BEGIN Stored data

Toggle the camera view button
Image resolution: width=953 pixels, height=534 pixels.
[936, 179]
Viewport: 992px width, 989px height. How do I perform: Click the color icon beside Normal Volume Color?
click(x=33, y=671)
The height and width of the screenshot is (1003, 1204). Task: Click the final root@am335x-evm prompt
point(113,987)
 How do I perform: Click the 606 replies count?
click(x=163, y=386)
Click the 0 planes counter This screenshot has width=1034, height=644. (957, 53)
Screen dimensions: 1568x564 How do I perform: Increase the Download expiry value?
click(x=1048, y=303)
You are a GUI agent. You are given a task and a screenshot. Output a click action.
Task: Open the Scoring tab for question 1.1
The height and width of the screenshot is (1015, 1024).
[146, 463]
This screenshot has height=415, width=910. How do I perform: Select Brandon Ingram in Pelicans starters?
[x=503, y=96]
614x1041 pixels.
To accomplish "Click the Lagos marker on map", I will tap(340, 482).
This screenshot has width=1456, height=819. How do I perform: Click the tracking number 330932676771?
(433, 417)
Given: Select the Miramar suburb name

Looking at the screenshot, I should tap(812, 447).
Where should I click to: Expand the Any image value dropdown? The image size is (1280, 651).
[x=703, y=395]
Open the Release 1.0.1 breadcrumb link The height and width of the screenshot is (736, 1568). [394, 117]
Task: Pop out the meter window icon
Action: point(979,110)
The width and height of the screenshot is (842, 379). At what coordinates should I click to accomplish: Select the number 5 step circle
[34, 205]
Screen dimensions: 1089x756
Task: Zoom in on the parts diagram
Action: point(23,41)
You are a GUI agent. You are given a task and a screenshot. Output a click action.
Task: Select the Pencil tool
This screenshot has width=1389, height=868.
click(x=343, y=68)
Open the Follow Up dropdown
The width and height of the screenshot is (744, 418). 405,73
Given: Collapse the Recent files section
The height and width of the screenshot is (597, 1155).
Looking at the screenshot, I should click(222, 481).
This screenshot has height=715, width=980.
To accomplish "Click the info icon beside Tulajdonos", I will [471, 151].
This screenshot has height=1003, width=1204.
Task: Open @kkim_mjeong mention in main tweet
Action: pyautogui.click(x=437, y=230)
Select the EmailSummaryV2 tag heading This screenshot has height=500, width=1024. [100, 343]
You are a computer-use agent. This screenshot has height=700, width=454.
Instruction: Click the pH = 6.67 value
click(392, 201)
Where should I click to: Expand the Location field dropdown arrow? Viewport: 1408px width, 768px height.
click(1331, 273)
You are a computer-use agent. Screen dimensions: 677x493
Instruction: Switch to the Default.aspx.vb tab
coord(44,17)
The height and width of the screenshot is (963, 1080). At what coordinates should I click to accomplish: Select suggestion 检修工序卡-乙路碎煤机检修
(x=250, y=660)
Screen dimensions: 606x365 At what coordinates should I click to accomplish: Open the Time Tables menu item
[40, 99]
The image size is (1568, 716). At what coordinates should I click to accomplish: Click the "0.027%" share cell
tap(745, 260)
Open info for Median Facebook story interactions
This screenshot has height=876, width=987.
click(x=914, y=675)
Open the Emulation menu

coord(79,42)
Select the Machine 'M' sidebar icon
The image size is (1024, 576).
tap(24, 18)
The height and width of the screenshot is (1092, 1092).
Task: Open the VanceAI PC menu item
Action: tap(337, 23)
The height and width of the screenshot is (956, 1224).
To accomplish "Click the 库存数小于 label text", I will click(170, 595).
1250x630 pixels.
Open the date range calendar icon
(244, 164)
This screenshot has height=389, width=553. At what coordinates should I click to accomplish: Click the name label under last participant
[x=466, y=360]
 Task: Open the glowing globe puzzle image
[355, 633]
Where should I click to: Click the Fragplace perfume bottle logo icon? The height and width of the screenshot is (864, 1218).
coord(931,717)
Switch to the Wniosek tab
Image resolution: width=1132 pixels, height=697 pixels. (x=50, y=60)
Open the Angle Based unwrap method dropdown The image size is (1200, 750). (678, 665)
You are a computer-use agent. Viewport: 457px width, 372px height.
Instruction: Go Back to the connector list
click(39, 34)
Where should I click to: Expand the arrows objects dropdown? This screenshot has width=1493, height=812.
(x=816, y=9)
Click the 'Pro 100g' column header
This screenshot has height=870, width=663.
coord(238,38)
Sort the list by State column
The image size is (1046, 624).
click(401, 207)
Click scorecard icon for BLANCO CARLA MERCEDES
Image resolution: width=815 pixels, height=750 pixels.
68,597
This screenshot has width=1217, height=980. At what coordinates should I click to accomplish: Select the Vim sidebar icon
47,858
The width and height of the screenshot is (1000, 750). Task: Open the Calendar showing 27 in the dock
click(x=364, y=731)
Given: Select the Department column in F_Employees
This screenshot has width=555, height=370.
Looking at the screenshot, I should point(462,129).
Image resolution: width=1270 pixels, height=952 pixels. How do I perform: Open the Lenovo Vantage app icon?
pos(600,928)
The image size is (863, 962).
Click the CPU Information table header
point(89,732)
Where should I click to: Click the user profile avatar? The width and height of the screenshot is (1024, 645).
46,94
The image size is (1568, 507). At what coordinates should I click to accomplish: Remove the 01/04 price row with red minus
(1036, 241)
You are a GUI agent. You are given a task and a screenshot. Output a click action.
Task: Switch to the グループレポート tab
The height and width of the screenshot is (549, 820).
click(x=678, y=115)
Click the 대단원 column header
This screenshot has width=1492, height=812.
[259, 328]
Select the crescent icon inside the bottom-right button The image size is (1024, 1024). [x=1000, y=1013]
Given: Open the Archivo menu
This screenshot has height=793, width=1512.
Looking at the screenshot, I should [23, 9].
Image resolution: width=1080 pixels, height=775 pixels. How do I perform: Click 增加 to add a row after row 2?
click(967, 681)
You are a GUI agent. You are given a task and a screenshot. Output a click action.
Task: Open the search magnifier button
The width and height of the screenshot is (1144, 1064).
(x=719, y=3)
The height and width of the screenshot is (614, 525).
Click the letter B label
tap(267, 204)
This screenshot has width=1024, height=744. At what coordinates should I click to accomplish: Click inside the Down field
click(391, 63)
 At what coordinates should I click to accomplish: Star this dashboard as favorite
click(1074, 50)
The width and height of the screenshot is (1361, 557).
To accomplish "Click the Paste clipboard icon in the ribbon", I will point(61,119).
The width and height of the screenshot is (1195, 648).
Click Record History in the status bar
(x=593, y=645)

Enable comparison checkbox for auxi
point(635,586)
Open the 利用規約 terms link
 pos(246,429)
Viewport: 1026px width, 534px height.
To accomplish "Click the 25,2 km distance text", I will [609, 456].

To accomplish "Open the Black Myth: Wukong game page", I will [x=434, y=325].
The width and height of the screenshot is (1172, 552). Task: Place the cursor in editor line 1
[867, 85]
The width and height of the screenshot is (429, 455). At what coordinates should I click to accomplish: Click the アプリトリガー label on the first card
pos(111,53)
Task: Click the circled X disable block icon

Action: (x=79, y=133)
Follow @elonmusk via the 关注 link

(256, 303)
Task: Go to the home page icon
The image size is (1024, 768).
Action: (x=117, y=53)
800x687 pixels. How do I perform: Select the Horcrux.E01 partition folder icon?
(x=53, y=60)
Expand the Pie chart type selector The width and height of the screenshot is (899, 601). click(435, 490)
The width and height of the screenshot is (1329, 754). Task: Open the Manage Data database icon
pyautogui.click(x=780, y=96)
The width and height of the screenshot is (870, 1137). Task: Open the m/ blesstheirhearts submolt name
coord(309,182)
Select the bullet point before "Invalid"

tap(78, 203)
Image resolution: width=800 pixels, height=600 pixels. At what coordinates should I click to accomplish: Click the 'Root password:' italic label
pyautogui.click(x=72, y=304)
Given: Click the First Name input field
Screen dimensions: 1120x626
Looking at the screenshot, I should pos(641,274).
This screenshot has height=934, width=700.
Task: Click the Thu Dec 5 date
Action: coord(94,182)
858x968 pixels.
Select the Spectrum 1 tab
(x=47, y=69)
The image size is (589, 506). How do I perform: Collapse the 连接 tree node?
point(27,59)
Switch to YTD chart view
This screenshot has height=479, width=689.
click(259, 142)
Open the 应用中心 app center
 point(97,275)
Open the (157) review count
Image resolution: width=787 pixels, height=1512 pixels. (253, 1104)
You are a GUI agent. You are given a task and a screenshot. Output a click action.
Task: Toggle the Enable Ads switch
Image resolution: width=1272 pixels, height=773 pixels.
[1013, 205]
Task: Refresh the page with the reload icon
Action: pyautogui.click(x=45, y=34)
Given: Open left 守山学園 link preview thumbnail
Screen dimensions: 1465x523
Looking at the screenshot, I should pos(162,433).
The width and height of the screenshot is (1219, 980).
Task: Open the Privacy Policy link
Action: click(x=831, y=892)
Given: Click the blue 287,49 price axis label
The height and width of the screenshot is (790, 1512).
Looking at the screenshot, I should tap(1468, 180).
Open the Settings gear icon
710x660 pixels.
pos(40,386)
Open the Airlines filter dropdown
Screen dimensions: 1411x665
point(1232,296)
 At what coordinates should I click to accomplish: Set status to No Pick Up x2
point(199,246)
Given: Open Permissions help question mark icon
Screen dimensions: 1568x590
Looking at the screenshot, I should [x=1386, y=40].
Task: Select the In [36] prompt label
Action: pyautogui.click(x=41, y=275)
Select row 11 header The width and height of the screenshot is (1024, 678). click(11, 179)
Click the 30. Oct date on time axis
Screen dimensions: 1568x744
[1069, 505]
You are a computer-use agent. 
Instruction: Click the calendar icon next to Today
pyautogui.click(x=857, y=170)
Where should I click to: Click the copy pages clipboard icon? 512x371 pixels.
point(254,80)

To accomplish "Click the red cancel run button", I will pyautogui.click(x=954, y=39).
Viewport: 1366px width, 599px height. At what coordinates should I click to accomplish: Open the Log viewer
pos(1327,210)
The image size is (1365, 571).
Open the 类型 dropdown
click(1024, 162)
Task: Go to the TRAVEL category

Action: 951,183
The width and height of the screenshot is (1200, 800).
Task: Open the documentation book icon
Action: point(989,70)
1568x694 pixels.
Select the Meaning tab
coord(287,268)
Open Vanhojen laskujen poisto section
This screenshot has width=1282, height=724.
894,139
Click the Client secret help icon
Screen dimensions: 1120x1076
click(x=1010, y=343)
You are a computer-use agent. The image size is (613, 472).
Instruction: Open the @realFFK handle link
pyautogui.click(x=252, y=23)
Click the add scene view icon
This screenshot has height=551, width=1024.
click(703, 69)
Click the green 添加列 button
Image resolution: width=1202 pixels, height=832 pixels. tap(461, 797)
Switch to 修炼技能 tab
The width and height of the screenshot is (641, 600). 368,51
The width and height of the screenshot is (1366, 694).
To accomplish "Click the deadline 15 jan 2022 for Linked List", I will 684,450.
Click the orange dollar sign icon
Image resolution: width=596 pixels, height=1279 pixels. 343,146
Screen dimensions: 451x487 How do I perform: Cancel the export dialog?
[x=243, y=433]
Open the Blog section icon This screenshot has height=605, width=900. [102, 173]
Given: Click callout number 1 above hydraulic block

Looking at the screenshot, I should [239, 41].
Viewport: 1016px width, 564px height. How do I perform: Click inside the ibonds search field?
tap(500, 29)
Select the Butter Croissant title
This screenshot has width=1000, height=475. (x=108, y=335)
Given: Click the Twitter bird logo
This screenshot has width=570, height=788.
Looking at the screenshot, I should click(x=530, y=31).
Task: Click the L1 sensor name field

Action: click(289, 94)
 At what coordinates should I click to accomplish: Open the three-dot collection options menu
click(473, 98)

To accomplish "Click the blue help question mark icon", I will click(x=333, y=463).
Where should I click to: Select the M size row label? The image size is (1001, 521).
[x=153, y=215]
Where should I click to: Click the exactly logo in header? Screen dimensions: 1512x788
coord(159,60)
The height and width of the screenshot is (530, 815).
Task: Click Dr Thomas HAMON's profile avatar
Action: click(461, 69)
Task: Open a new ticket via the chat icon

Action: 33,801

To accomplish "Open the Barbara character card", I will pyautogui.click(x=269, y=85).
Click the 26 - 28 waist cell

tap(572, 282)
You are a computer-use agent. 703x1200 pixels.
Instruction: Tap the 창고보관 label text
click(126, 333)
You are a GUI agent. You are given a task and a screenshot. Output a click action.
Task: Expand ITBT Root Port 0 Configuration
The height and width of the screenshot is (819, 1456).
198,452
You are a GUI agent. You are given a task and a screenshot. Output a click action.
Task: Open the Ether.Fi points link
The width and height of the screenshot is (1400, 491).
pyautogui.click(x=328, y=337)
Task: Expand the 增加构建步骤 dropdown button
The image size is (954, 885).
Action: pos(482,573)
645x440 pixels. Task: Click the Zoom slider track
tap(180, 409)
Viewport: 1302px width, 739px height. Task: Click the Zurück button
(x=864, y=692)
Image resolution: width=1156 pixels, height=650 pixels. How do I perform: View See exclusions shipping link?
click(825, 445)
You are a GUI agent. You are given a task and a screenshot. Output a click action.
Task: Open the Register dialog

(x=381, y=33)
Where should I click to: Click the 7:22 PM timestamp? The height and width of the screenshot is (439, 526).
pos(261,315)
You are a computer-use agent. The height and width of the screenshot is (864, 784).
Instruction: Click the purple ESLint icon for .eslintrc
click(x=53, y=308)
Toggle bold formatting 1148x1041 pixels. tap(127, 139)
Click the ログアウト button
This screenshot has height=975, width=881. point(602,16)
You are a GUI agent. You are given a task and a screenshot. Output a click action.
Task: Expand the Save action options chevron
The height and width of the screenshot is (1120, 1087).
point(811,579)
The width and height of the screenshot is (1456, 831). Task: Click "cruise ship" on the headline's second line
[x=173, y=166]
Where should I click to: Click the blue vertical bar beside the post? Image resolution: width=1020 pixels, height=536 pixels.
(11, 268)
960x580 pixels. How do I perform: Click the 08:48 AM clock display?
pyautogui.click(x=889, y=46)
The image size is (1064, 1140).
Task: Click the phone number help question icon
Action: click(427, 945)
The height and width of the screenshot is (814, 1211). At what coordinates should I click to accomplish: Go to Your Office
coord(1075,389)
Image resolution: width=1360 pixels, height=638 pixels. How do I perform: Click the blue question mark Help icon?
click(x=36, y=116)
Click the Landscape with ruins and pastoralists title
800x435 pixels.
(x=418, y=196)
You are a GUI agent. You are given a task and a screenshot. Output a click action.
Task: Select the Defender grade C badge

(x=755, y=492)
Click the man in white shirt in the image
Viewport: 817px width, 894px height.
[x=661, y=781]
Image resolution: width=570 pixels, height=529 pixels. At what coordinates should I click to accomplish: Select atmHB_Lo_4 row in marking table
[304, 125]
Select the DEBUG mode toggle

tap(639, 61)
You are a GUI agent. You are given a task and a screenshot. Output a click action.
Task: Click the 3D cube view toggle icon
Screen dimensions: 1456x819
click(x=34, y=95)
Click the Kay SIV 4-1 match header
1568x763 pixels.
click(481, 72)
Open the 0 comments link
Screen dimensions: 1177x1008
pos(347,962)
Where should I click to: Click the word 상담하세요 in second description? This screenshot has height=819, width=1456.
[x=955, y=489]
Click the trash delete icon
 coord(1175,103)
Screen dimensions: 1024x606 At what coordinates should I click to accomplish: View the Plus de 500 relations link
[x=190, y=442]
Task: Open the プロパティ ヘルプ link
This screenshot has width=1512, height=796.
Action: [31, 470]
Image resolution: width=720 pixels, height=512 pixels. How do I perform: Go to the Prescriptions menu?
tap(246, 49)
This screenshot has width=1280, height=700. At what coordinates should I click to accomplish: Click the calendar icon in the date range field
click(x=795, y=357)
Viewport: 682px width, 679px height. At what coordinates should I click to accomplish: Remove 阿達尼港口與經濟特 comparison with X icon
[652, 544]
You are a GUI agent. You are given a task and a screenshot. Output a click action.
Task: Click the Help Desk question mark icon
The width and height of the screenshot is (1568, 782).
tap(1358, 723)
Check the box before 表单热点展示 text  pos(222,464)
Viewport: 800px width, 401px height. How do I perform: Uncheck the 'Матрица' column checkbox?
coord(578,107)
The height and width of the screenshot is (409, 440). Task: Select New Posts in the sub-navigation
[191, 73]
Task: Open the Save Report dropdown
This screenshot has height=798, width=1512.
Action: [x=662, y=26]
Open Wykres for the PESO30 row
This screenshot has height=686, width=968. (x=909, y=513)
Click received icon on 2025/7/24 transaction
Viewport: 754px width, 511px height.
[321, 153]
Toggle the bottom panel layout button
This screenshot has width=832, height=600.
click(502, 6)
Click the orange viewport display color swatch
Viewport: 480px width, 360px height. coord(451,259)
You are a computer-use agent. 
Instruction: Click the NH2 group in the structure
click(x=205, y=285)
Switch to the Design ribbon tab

END Stored data

Assignment >> For this exercise, please output exactly the lines above starting at the line with "This screenshot has height=389, width=553." and ending at the line with "Open the Angle", ends included.

Solution for this exercise >>
This screenshot has height=389, width=553. At what coordinates should I click to accomplish: Click the name label under last participant
[x=466, y=360]
 Task: Open the glowing globe puzzle image
[355, 633]
Where should I click to: Click the Fragplace perfume bottle logo icon? The height and width of the screenshot is (864, 1218).
coord(931,717)
Switch to the Wniosek tab
Image resolution: width=1132 pixels, height=697 pixels. (x=50, y=60)
Open the Angle Based unwrap method dropdown The image size is (1200, 750). (678, 665)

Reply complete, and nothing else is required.